For Crows, By Humans

Walter Hood reflects on what corvids can teach us.

By Anjulie Rao

Photo of artistic model of a crow's nest hanging from a tree.
Hood Design Studio incorporated bottle caps into the crows’ nests to explore the idea of humans as scavengers. Photo by Liz Ligon, courtesy Brooklyn Botanic Garden.

Crows—although they share a predilection for scavenging human food waste alongside other urban avian “pests” such as pigeons—carry a more mischievous reputation. The National Audubon Society cites their incredible intelligence and documented cases of the birds using tools, holding grudges, and performing funerals.

The Inspiration

When the COVID-19 pandemic began, Walter Hood, the creative director and founder of Hood Design Studio in Oakland, California, began to take notice of the crows near his home. “I read a report that there was an increase in crows during COVID in certain places because we’re at home and there was an increase in waste,” he says. “I was amused by this idea of the scavenger in the city and thinking about, if I made something, how can I talk about waste-scavenging?”

The opportunity to “make something” came soon after, via an invitation from the Brooklyn Botanic Garden to create a birdhouse for the garden’s For the Birds exhibition, a garden-wide outdoor art show that features birdhouses inspired by specific species. Now on view through October 23, the show includes more than 30 birdhouses.

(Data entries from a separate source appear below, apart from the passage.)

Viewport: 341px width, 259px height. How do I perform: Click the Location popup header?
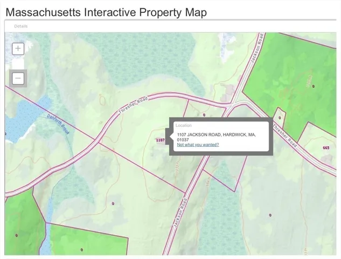tap(184, 125)
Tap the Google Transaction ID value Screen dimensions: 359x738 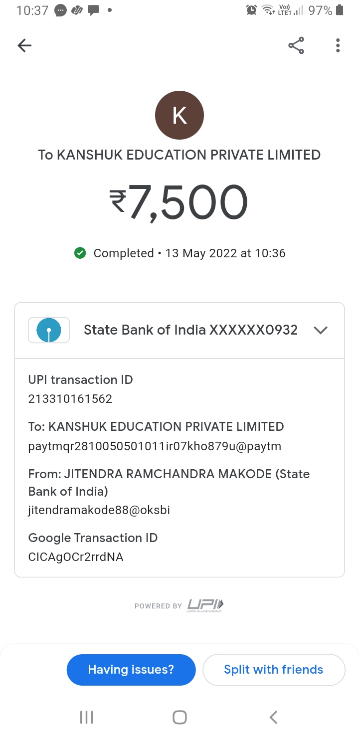76,557
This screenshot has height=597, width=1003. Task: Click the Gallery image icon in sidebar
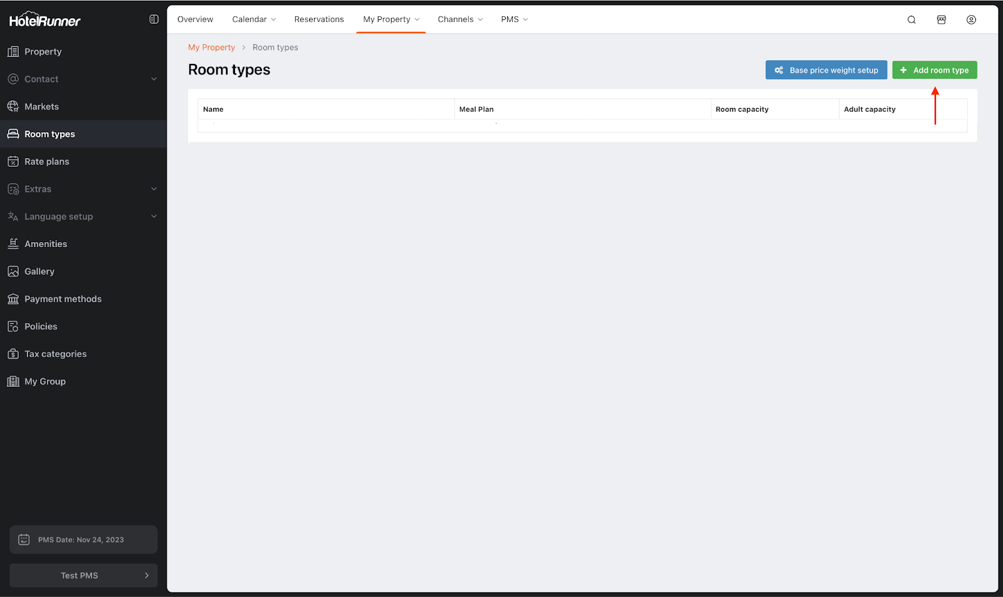(x=13, y=272)
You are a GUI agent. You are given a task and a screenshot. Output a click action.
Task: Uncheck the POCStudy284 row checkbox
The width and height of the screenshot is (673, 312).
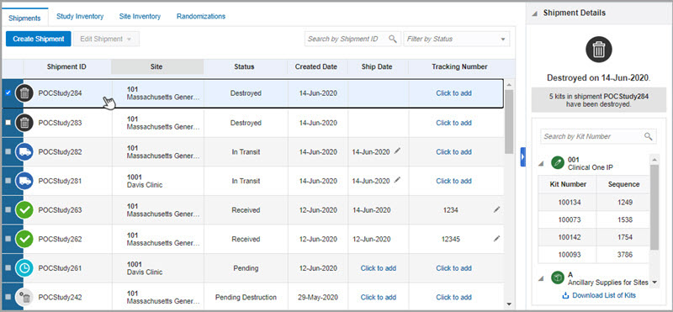tap(8, 93)
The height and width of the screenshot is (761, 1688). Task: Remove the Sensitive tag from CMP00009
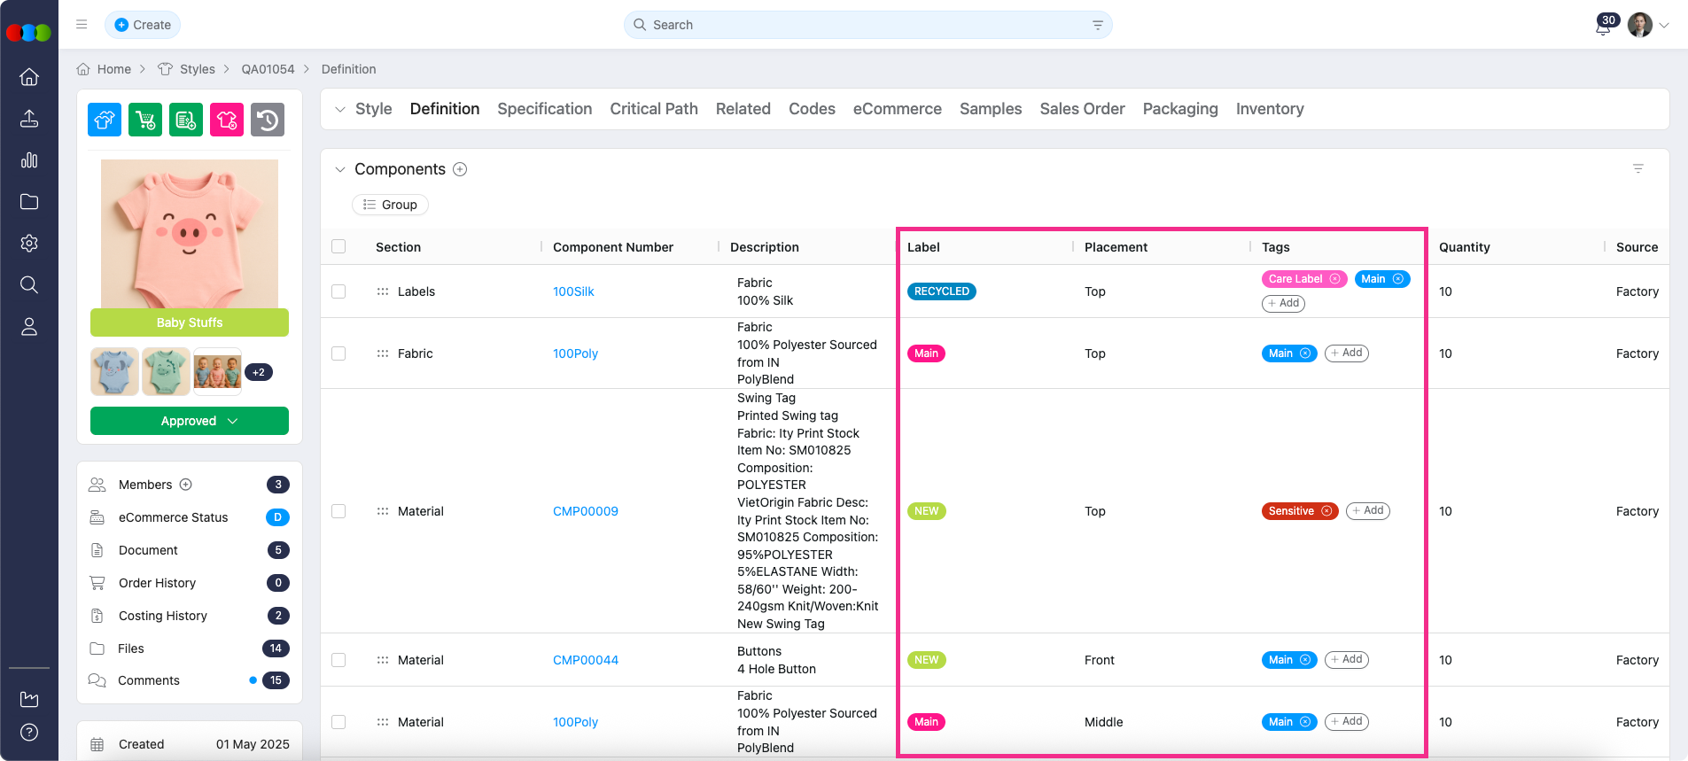[x=1326, y=511]
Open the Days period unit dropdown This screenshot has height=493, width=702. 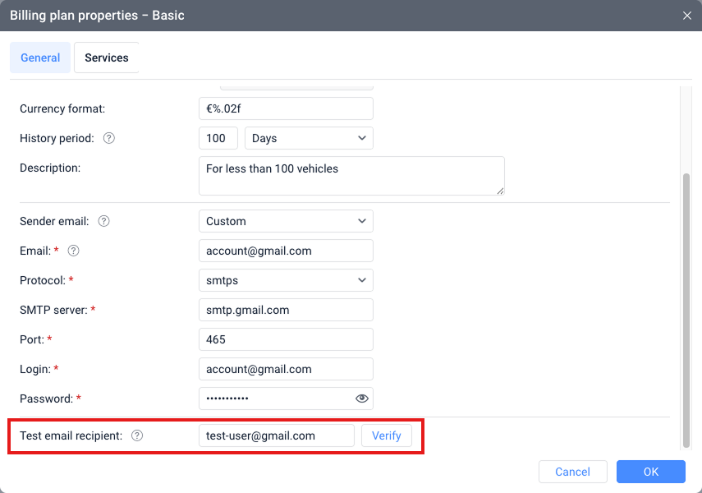[309, 138]
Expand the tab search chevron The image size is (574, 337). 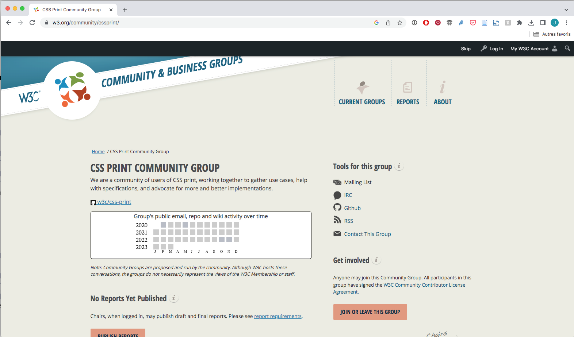pyautogui.click(x=566, y=10)
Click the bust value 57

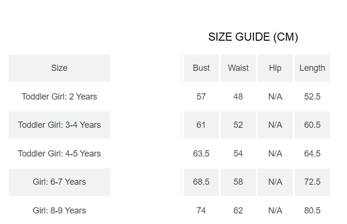[x=201, y=97]
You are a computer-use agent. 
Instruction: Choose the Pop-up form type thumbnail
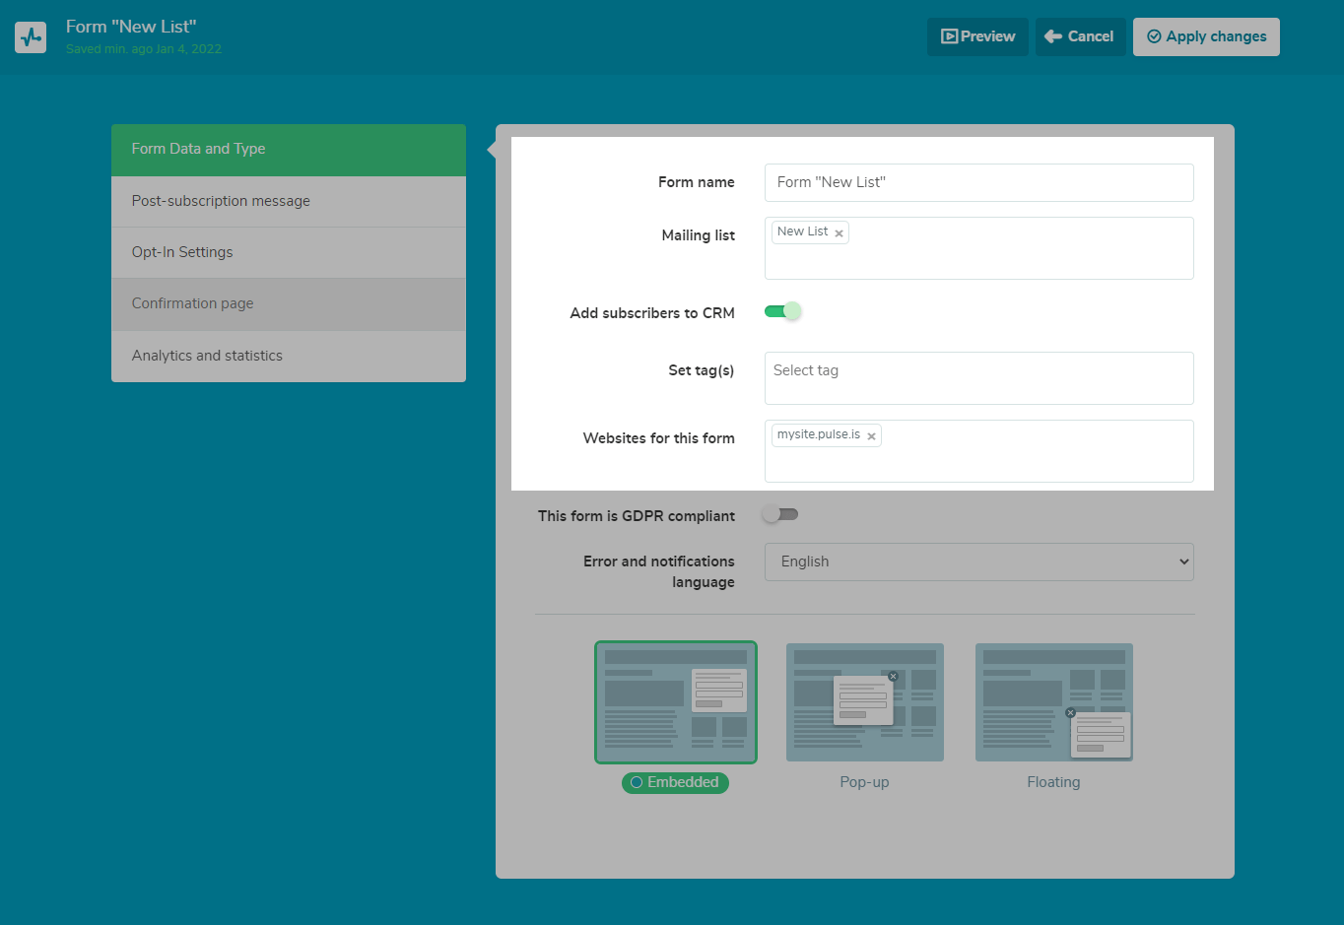(x=864, y=702)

For Hood, who chose to design a crow’s nest, the show presented an opportunity to both explore crows’ habits and to expand on scavenging. “Crows are great collectors,” Hood says. “In some places, where there is an abundance of one thing, they will collect them.” In Oakland, California, where Hood Design Studio is located, there is an abundance of Anchor Steam beer bottle caps from the local brewing operation.

Closeup of the mock crow's nest showing ropes and other materials woven into it.
Over several months, designers wove jute rope into an organic, nest-like form. No drawings were used to produce the nests. Image courtesy Hood Design Studio.

Making the Crows’ Nests

So his studio set up an amorphous mold and began a daily practice of weaving jute rope into the mold, allowing the “nest” to slowly take shape. As they added rope, they interspersed bottle caps—akin to the artist El Anatsui’s soda can pull-tab tapestries—to create nest forms that resembled those of crows: scrappy exteriors with a smooth interior, accomplished by using a steel base. The process was fairly sculptural and required no drawings, Hood notes.

Unlike the more formal birdhouses included in the exhibition, Hood Design Studio fabricated multiple nests, which are anchored in a gum tree using rebar and jute, retaining a naturalistic quality. The nests invite viewers to consider how animal behavior—the actions and adaptations of our urban “pests”—reflects on humans.

“I was collecting something one day, and a crow landed on the sidewalk, and it had a bag of McDonald’s. And the crow was trying to get French fries out of the bag. It says a lot about us, right?” Hood says. “They help us understand the context in which we live, and how healthy or unhealthy we are. For us, that was kind of the impetus. We landed on the bottle cap because we were scavenging in the environment.”

CORRECTION: The original version of this article, published in the October issue of LAM, incorrectly identified Walter Hood as a landscape architect. The error has been corrected here.